In a statement, the IMF said it is aware that Zimbabwe faces deep macroeconomic imbalances, adding that President Emmerson Mnangagwa’s government “is committed in addressing the macroeconomic imbalances, removing structural distortions to facilitate a resumption in growth, and to re-engaging with the international community including by clearing its external arrears.
“The authorities have elaborated a comprehensive structural reform program—the Transitional Stabilization Program—to address structural rigidities in the economy while also taking key steps to address the macroeconomic imbalances by halting the issuance of quasi-currency instruments to finance the deficit (since September 2018) and introducing a new domestic currency in February 2019.”
The IMF said the SMP is designed to support the authorities’ reform agenda. “The SMP will be monitored on a quarterly basis, and is intended to assist the authorities in building a track record of implementation of a coherent set of economic and social policies that can facilitate a return to macroeconomic stability and assist in reengagement with the international community.”

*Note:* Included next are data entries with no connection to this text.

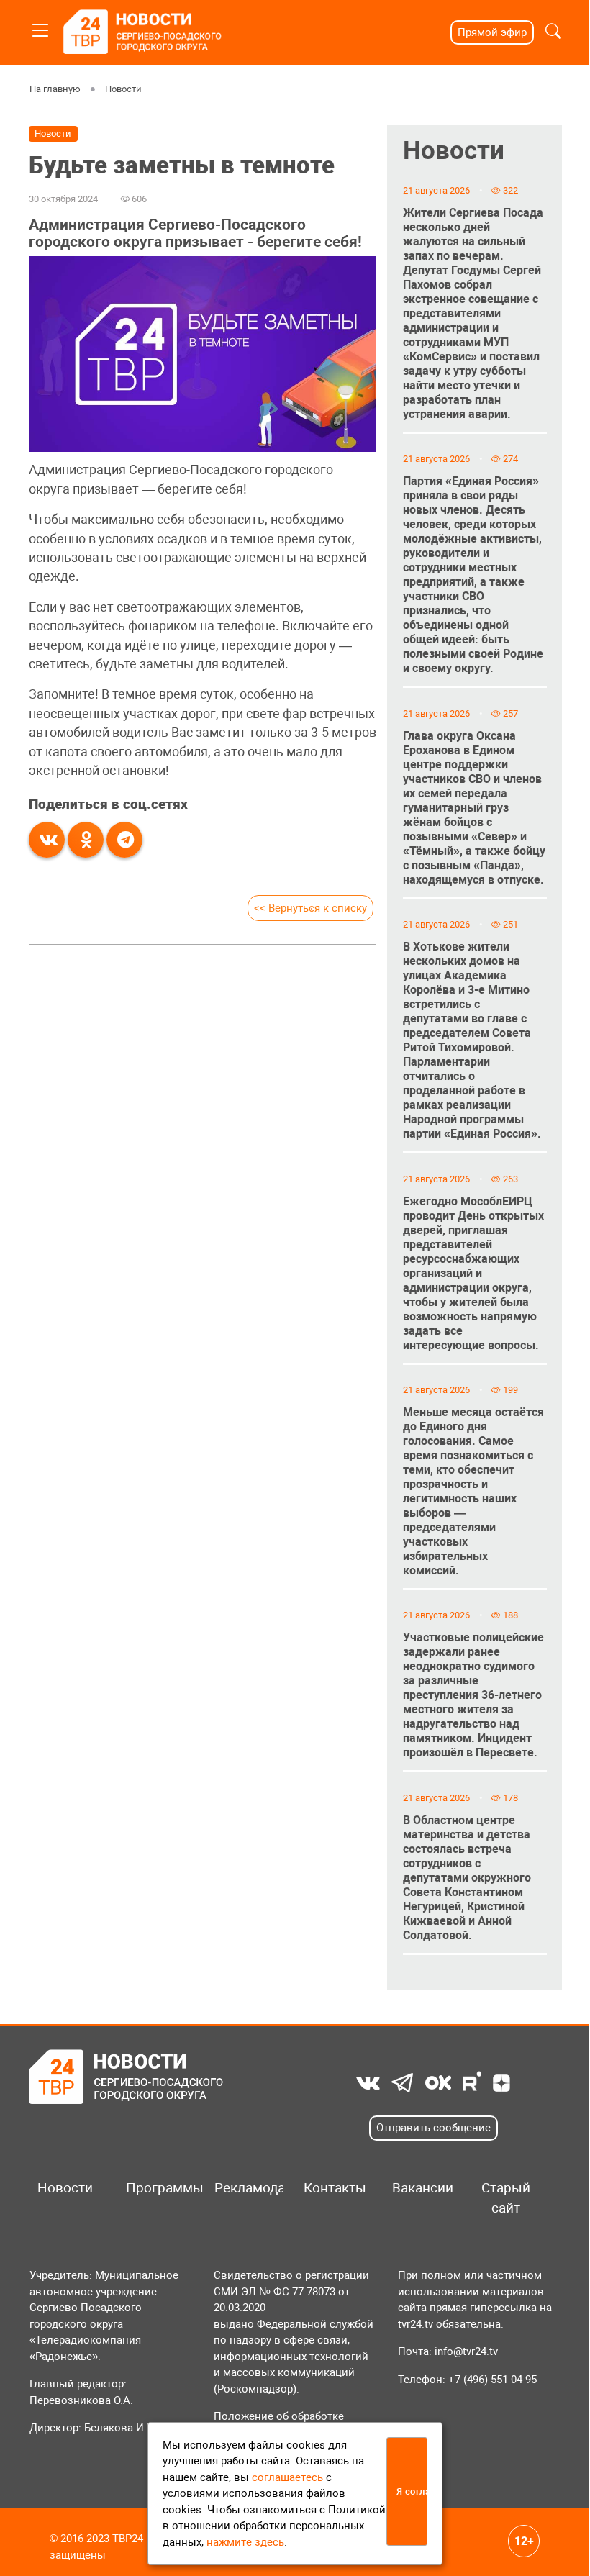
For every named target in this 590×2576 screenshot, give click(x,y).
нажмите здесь (245, 2542)
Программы (155, 2188)
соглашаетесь (287, 2477)
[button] (553, 32)
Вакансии (421, 2188)
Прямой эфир (492, 32)
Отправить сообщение (433, 2127)
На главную (55, 88)
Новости (122, 88)
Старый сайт (505, 2198)
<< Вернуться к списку (310, 908)
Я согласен (411, 2491)
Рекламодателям (243, 2188)
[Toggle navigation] (40, 28)
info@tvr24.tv (466, 2351)
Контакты (333, 2188)
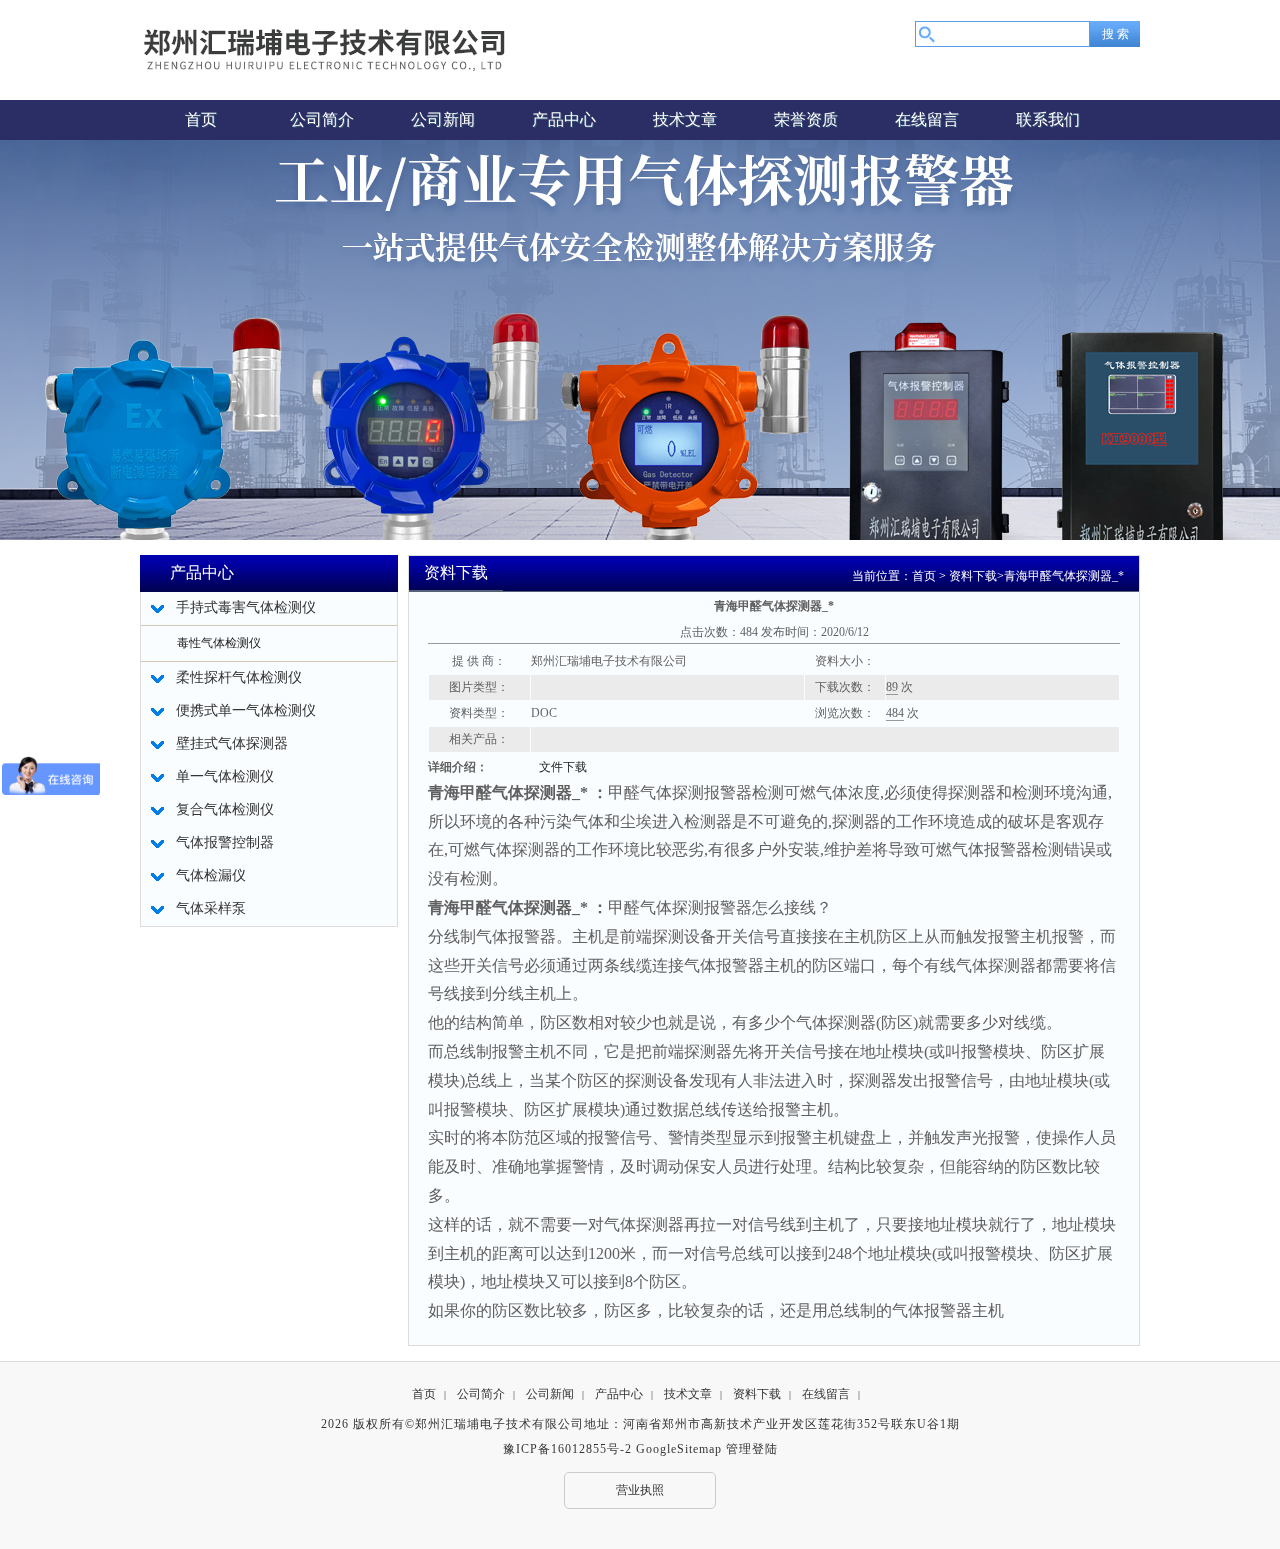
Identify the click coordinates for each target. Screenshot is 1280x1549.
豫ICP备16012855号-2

Economic policies under the SMP emphasize the restoration of macroeconomic and financial sector stability through: implementing a large fiscal adjustment, the elimination of central bank financing of the fiscal deficit, and adoption of reforms to allow the effective functioning of market-based foreign exchange and debt markets.
Structural reforms include steps to reform and privatize state owned enterprises, enhance governance including in procurement and revenue administration, and to improve the business environment. The SMP also includes important safeguards to protect the country’s most vulnerable people.
The IMF said, “Risks to the SMP are high, including due to the materialization of two external shocks - the El Niño related drought impacting both agricultural production and electricity supply as well as the extensive damage caused by Cyclone Idai in March. The impact of these two shocks complicate an already difficult near-term economic outlook as the economy adjusts to the new policy regime. To mitigate the potential risks from capacity constraints, the IMF will support the authorities’ efforts in all policy areas covered by the SMP through tailored technical assistance.”
According to the IMF, after moving to full dollarization in late 2008 to break a period of hyperinflation, Zimbabwe’s fiscal deficits increased substantially during 2016–18, financed by the issuance of quasi-currency instruments nominally at par to the US dollar and the continued accumulation of external arrears.
The IMF said the fragile equilibrium was maintained through exchange controls and other restrictions on access to foreign exchange, providing a deep distortion for economic activity.